One of the largest mechanical uses of dry ice is blast cleaning. Dry ice pellets are shot from a nozzle with compressed air, combining the power of the speed of the pellets with the action of the sublimation. This can remove residues from industrial equipment. Examples of materials removed include ink, glue, oil, paint, mold and rubber. Dry ice blasting can replace sandblasting, steam blasting, water blasting or solvent blasting. The primary environmental residue of dry ice blasting is the sublimed CO2, thus making it a useful technique where residues from other blasting techniques are undesirable.[30] Recently, blast cleaning has been introduced as a method of removing smoke damage from structures after fires.
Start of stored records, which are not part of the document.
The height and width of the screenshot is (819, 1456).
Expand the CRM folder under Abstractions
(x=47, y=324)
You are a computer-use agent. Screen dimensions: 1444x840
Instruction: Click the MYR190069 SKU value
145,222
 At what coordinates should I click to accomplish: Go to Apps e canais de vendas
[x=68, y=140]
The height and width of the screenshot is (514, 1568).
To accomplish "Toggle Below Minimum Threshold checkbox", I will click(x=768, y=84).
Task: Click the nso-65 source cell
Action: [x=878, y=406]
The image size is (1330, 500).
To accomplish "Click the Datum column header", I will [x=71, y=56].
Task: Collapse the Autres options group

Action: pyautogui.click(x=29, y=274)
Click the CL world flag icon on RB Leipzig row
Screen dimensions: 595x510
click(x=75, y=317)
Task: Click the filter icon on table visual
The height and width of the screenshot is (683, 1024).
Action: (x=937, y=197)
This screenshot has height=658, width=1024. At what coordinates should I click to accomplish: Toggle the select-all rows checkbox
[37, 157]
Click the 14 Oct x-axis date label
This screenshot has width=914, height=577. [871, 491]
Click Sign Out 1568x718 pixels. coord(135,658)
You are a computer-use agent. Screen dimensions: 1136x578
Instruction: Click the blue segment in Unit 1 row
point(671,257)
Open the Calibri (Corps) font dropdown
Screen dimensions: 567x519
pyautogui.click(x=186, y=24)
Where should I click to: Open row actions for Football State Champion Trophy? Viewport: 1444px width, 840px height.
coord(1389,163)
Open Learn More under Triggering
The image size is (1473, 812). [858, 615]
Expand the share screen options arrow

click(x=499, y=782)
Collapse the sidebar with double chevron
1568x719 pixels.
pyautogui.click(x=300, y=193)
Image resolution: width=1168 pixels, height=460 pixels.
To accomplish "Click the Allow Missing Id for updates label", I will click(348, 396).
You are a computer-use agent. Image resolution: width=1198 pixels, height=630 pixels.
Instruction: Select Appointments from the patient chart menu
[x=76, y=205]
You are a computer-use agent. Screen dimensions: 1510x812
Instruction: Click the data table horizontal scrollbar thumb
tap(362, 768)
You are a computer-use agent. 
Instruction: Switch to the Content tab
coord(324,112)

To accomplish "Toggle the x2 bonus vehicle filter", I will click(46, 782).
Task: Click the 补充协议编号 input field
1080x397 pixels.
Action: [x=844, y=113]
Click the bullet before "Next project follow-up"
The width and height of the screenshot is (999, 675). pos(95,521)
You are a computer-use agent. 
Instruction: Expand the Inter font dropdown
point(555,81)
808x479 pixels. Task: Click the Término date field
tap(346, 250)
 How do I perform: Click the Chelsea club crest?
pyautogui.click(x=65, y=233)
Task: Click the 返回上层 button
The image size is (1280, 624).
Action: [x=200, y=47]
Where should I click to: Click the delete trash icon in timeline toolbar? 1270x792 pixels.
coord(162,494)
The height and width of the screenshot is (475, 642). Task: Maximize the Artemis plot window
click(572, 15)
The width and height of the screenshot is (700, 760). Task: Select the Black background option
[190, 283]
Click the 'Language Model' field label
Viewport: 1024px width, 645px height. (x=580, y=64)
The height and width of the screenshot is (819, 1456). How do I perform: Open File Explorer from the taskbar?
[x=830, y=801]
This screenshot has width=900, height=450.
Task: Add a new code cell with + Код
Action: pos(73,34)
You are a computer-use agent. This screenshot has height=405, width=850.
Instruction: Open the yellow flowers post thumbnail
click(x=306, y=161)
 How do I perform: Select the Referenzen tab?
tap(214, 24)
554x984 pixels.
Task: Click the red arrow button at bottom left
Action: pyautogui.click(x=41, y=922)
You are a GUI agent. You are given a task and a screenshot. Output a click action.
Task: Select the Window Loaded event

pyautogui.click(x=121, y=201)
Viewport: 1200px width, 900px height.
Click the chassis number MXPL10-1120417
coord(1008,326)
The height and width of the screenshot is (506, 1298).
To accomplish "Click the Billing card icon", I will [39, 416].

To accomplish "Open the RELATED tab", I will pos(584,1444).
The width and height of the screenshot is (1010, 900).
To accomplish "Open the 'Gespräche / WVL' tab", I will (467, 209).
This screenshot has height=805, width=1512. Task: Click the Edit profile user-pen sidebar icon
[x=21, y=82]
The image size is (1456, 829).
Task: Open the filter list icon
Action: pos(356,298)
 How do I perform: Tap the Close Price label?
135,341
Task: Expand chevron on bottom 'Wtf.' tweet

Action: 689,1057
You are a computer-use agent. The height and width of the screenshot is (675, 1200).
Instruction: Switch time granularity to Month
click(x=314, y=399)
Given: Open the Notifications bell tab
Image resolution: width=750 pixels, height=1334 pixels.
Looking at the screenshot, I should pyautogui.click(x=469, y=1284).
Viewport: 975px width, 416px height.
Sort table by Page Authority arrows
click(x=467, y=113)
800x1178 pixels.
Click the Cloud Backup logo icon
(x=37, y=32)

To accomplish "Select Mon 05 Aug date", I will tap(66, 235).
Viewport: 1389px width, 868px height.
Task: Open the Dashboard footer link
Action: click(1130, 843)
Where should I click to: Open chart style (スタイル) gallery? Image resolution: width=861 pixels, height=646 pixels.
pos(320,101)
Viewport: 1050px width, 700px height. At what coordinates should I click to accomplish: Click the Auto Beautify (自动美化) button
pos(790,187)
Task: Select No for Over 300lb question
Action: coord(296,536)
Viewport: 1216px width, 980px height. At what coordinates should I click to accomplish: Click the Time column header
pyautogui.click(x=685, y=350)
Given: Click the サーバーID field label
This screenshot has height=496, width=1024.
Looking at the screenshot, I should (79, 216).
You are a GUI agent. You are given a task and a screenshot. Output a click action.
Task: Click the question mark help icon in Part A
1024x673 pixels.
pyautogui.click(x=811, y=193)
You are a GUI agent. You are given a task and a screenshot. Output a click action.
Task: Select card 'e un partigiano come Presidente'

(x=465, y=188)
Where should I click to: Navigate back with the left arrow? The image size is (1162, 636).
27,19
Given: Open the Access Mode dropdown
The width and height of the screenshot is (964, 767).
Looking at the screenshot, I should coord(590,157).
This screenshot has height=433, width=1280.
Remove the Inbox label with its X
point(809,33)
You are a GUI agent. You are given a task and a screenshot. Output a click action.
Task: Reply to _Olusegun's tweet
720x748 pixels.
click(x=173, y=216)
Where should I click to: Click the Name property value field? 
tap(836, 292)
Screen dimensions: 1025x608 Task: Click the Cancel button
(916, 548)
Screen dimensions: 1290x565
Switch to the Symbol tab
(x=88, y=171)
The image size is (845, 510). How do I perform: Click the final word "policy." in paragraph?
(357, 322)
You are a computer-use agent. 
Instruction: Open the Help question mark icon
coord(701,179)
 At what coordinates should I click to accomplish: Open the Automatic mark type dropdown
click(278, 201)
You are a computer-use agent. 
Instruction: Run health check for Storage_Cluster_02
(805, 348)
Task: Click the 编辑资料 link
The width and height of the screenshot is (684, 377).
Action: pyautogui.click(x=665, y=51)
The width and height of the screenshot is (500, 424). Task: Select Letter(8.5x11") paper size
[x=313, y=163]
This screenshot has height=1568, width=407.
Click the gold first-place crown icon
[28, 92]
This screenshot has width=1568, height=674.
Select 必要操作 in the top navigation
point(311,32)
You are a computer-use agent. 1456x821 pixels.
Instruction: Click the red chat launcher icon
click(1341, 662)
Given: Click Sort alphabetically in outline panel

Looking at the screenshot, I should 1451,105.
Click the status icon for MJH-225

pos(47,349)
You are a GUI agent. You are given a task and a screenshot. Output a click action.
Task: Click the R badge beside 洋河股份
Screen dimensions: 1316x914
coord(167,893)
Dry ice is also useful for the de-gassing of flammable vapours from storage tanks — the sublimation of dry ice pellets inside an emptied and vented tank causes an outrush of CO2 that carries with it the flammable vapours.
The removal and fitting of cylinder liners in large engines requires the use of dry ice to chill and thus shrink the liner so that it freely slides into the engine block. When the liner then warms up, it expands, and the resulting interference fit holds it tightly in place. Similar procedures may be used in fabricating mechanical assemblies with a high resultant strength, replacing the need for pins, keys or welds.
Dry-ice blasting, a form of carbon dioxide cleaning, is used in a number of industrial applications.
It is also useful as a cutting fluid.
Scientific
In laboratories, a slurry of dry ice in an organic solvent is a useful freezing mixture for cold chemical reactions and for condensing solvents in rotary evaporators.[33] Dry ice and acetone forms a cold bath of −78 °C (−108 °F; 195 K), which can be used for instance to prevent thermal runaway in a Swern oxidation.
The process of altering cloud precipitation can be done with the use of dry ice.[34] It was widely used in experiments in the US in the 1950s and early 1960s before it was replaced by silver iodide.[34] Dry ice has the advantage of being relatively cheap and completely non-toxic.[34] Its main drawback is the need to be delivered directly into the supercooled region of clouds being seeded.[34]